What is required:
In full and without deviation, reproduce the records that follow.

==========

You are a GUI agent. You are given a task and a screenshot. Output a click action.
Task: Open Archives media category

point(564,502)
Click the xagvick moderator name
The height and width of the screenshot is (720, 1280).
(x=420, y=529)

==========

Solution to the exercise:
You are a GUI agent. You are given a task and a screenshot. Output a click action.
Task: Open Archives media category

point(564,502)
Click the xagvick moderator name
The height and width of the screenshot is (720, 1280).
(x=420, y=529)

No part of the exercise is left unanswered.